Accounting for optical distortions will be critical for understanding other fundamental properties of the zebrafish visual system. For example, a basic property of many visual neurons is that they respond strongest to stimuli presented in one specific region of the visual field, termed their receptive field (RF) (Hartline, 1938; Ringach, 2004Zhang and Arrenberg, 2019). When we simulated the effect of Snell’s law on RF mapping under typical experimental conditions (Figure 2d), we predicted substantial errors in both the position and size of naively measured receptive fields (Figure 2e, Materials and methods).
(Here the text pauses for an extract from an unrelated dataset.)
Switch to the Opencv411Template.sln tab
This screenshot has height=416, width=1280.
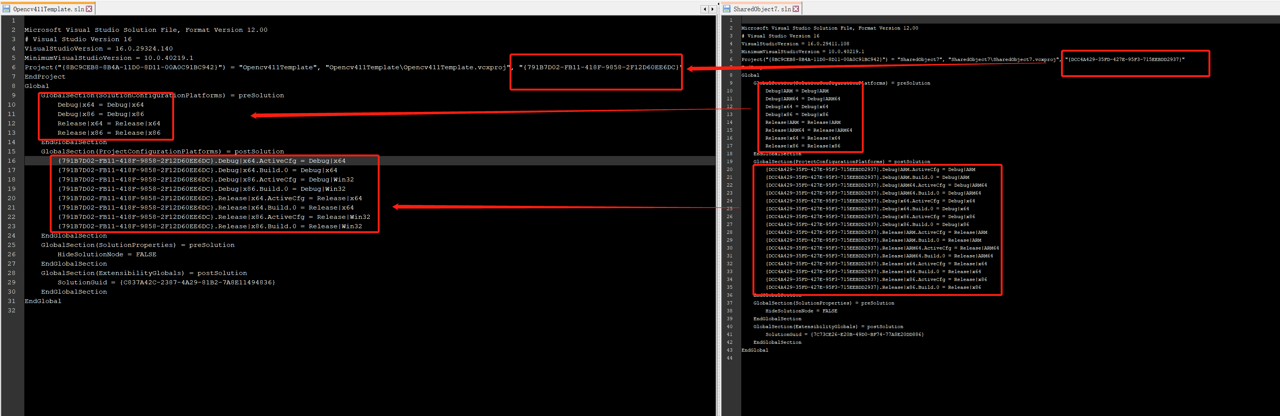[x=48, y=9]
Depending on the properties of the true RF, its position and size could be either over- or under-estimated (Figure 2e–f), with the most drastic errors occurring for small RFs appearing near the edge of the Snell window.

Future experiments could avoid distortions altogether by adjusting experimental hardware. For instance, fish could be immobilized in the center of water-filled spheres (Zhang and Arrenberg, 2019; Dehmelt et al., 2019), or air interfaces could be removed altogether, such as by placing a projection screen inside the water-filled arena. But in practice the former would restrict naturalistic behavior, and the latter would reduce light diffusion by shrinking the refractive index mismatch between the diffuser and transparent medium (water vs. air) that typical light diffusers use to transmit stimuli over a large range of angles. An engineering solution might build diffusive elements into the body of the fish tank (Stowers et al., 2017; Franke et al., 2019). Alternatively, we propose a simple computational solution to account for expected distortions when designing stimuli or analyzing data. Our tool (https://www.github.com/spoonsso/snell_tool/) converts between normal and distorted image representations for the most common zebrafish experiment configuration (Figure 1a), and other geometries could be analyzed similarly. This tool will therefore improve the interpretability and reproducibility of innovative experiments that capitalize on the unique experimental capabilities available in zebrafish neuroscience.

Materials and methods

See Appendix 1 and Appendix 2 for the geometric consequences of Snell’s law at flat and curved interfaces, respectively.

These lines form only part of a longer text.